Dangerous and substandard listings of electrical goods remained for sale via Meta’s Facebook Marketplace more than seven weeks after the company was alerted to their existence.
Ten dangerous and substandard products were flagged to Meta by the consumer charity, Electrical Safety First on 28 February, as part of a wide scale investigation that identified dangerous goods for sale via five major online marketplaces.
Amazon Marketplace, eBay, Wish.com and AliExpress all responded to alerts from Electrical Safety First by swiftly removing the listings. However, goods that expose shoppers to risk of electric shock and fire remain for sale via Meta’s Facebook Marketplace nearly eight weeks on.
Lesley Rudd, chief executive of Electrical Safety First, commented: “Meta has failed to act when presented with our evidence, leaving their shoppers exposed to avoidable harm. In doing so Meta has distinguished itself from other online platforms for all the wrong reasons.”
The charity reviewed the status of the ten listings it flagged to Meta on 24th April. Four listings were no longer active, with links to the items leading to a page informing that the listing “may have expired or been sold,” yet six listings remained active.
An e-scooter charger, with an illegal UK plug lacking a fuse, was one listing found to still be for sale online, alongside a pair of hair straighteners being sold with an EU plug and non-compliant UK travel adaptor, which was considered unsafe to use and presented a risk of electric shock.
Lesley Rudd added “The Government’s product safety review is more than a year late and this inaction from Meta is clear evidence that we cannot rely on the goodwill of online platforms to protect shoppers. The Government must urgently publish its review – in not doing so, it is allowing consumers to be put at risk. Laws are urgently required to force online marketplaces to take reasonable steps to ensure products on their platforms are safe.”
On checking the listings again on Thursday 4th May the listings were no longer active.
The Department for Business and Trade confirmed to the Press Association that its Office for Product Safety and Standards asked Meta to de-list the items on April 20.
A DBT spokeswoman said: “We are holding businesses to their legal obligations, including online marketplaces, to keep the public safe.
“Working with local Trading Standards, the Office for Product Safety and Standards is taking action to ensure that any products that pose a serious risk to consumers are identified and removed from sale.
“We are also carrying out a thorough assessment of product safety in the UK and exploring the issue of online marketplaces further.”
- Last year Electrical Safety First raised concerns that Meta had not responded to its findings from a previous report flagging dangerous goods: https://www.independent.co.uk/business/meta-fails-to-act-over-dangerous-goods-on-facebook-marketplace-charity-says-b2103629.html.
- Electrical Safety First passed on its findings of product listings from its latest investigation to the Government’s Office for Product Safety and Standards, in addition to all the online marketplaces concerned.
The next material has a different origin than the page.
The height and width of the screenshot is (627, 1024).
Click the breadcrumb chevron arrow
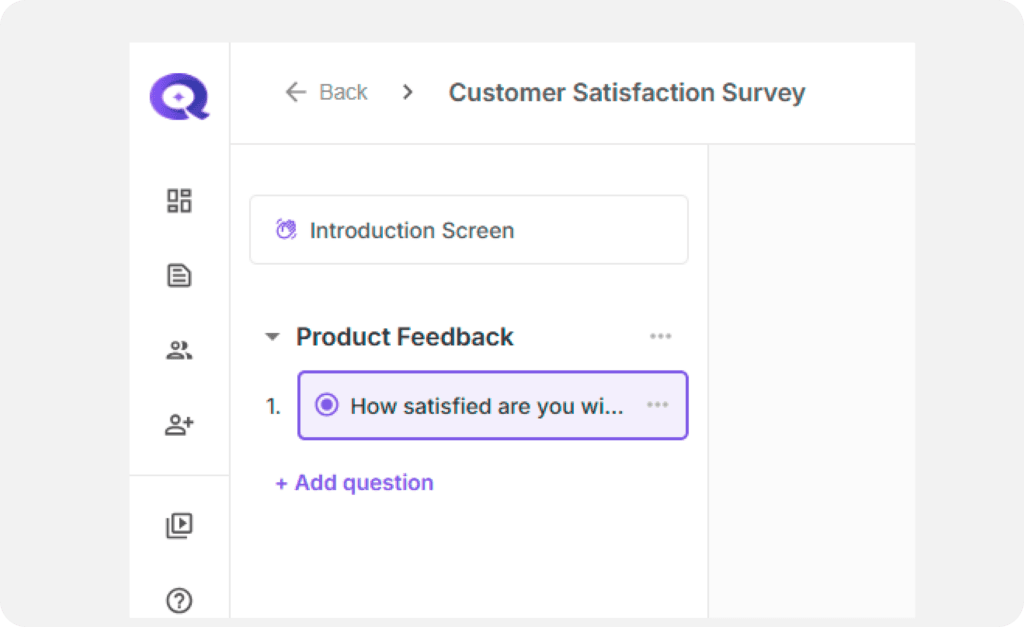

Meta responded to Electrical Safety First’s original investigation with the following right of reply and commentary on background on 7th March:
“We work closely with external partners and respond to valid legal requests including from the Office for Product Safety & Standards, to prevent illegal activity on our platforms.” - a Meta spokesperson.
Information on background from Meta:
- On this occasion, neither law enforcement nor the Office for Product Safety and Standards have requested that these listings are removed in line with UK laws.